I have never tried foie gras. I may at some point try foie gras because of my desire to try something at least once--assuming that there isn't a high chance of it killing me instantaneously. But whether or not I try foie gras, I find this to be bizarre:
In the city once known as the world's slaughterhouse, restaurants, politicians and animal rights activists are worked up over a goose liver delicacy.
A proposed ban on foie gras has divided Chicago's fine restaurants and stirred a two-pronged debate: whether it is humane to force-feed geese and ducks to plump up their livers, and whether politicians should be telling diners what they can and cannot eat.
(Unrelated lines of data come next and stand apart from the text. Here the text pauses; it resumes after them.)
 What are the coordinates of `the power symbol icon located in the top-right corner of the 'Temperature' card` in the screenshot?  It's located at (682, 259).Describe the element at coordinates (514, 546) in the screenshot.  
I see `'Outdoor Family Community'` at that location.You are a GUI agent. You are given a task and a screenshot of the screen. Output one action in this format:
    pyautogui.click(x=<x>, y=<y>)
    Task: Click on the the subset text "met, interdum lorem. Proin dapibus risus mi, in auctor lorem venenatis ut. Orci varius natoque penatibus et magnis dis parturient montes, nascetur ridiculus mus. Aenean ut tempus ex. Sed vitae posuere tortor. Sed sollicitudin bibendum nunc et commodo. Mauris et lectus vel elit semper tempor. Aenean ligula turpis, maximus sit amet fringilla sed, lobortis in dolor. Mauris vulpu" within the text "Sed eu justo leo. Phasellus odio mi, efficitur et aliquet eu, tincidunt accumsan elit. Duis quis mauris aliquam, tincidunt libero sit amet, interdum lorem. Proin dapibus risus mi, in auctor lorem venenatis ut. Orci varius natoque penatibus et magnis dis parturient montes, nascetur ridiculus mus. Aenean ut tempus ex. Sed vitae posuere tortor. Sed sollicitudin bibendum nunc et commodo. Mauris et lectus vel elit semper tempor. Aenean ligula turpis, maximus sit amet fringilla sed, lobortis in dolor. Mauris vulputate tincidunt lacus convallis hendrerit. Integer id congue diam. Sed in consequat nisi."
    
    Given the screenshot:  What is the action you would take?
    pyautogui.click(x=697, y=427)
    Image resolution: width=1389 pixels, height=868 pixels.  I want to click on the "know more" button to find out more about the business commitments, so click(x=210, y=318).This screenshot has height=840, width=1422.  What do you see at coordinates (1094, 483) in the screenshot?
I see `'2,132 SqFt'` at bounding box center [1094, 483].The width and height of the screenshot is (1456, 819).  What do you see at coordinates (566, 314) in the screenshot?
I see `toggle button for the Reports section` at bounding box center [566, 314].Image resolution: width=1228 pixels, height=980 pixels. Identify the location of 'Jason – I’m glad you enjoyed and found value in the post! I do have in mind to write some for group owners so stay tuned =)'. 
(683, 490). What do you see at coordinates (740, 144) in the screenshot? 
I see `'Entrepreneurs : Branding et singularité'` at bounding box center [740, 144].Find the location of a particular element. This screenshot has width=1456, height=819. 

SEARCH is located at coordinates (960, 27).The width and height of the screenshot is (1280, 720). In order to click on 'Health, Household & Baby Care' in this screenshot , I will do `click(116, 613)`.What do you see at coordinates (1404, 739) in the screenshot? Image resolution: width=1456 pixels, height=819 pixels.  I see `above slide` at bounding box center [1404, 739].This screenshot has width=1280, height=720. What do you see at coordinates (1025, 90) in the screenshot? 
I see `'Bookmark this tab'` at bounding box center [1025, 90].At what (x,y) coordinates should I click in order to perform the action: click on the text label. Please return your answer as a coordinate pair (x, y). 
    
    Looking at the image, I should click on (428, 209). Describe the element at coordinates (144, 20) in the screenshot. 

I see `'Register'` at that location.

"Our laws are reflection of our culture, and in our culture it's not acceptable to torture small animals," said Alderman Joseph Moore, whose proposed ordinance would affect at least 19 restaurants in Chicago, by one count.
Chicago was once "hog butcher for the world," as the poet Carl Sandburg so famously put it. The vast Union Stock Yards were the setting for Upton Sinclair's muckraking novel "The Jungle," about conditions in turn-of-the-century meatpacking plants.
While that era is long gone, Chicago is still very much a city of carnivores, with its steakhouses and its Chicago-style hot dogs with all the trimmings.
"I never thought this would happen in my lifetime. It feels so politically driven," said Rick Tramonto, the chef and owner of the four-star restaurant Tru. "We're the meatpacking part of the country. We're the Midwest. We're farming states. It's strange to me that this is happening."
A City Council committee approved the ordinance last month, and the full council could vote this month. But Mayor Richard M. Daley has made it clear he does not like the idea of banning certain foods, grumbling, "Pretty soon, you can't drink."
Hmmm, let's see: We send cows to the slaughterhouse. We kill chickens and eat them. We consume lamb. We digest all sorts of pork consumables (unless, like me, we keep a semblance of kosher). And yet, somehow a fracas has emerged regarding foie gras. Mais pourquoi?
Rich and buttery, foie gras, pronounced fwah-GRAH and French for "fat liver," often is served sliced and pan-seared, frequently with fruit or atop greens or a cut of steak or veal.
To fatten the liver of waterfowl, a tube is inserted into their throats twice a day and partially cooked corn is pumped down the esophagus. Only three foie gras farms -- two in New York and one in California -- operate in the United States.
"Force-feeding birds to have livers up to 10 times their size is appalling and most citizens are shocked to learn this," said Gene Bauston, president of the animal rights group Farm Sanctuary, which is part of a worldwide movement against foie gras.
But Guillermo Gonzalez, who owns operates Sonoma Foie Gras, a foie gras producer about 80 miles east of San Francisco, contends the process is not abusive.
"The images using a tube to feed is duck is not pretty, but the fact of the matter is the anatomy of ducks and geese are perfectly adaptable," he said.
Let us assume arguendo that the process is appalling. So then would the aforementioned acts of killing cattle, fowl, lamb and porcine creatures. Have we just tired of focusing on these acts and have decided to turn our attention to goose liver? Je ne sais pas.
And of course, the following is predictable:
In October, a restaurant that serves foie gras, Cyrano's Bistrot, was vandalized after its owner testified against the proposed ban. A window was smashed and a door was smeared with a blood-red liquid.
Needless to say, if such tactics get repeated, you can conceivably kiss your steaks, your chickens, your lamb chops and your pork roasts goodbye. I don't think it will happen tomorrow. It may never happen. But it is worth noting anew that your tastes are subject to the extreme dictates of political correctness, and that political correctness may not be content with influencing only one portion of your diet.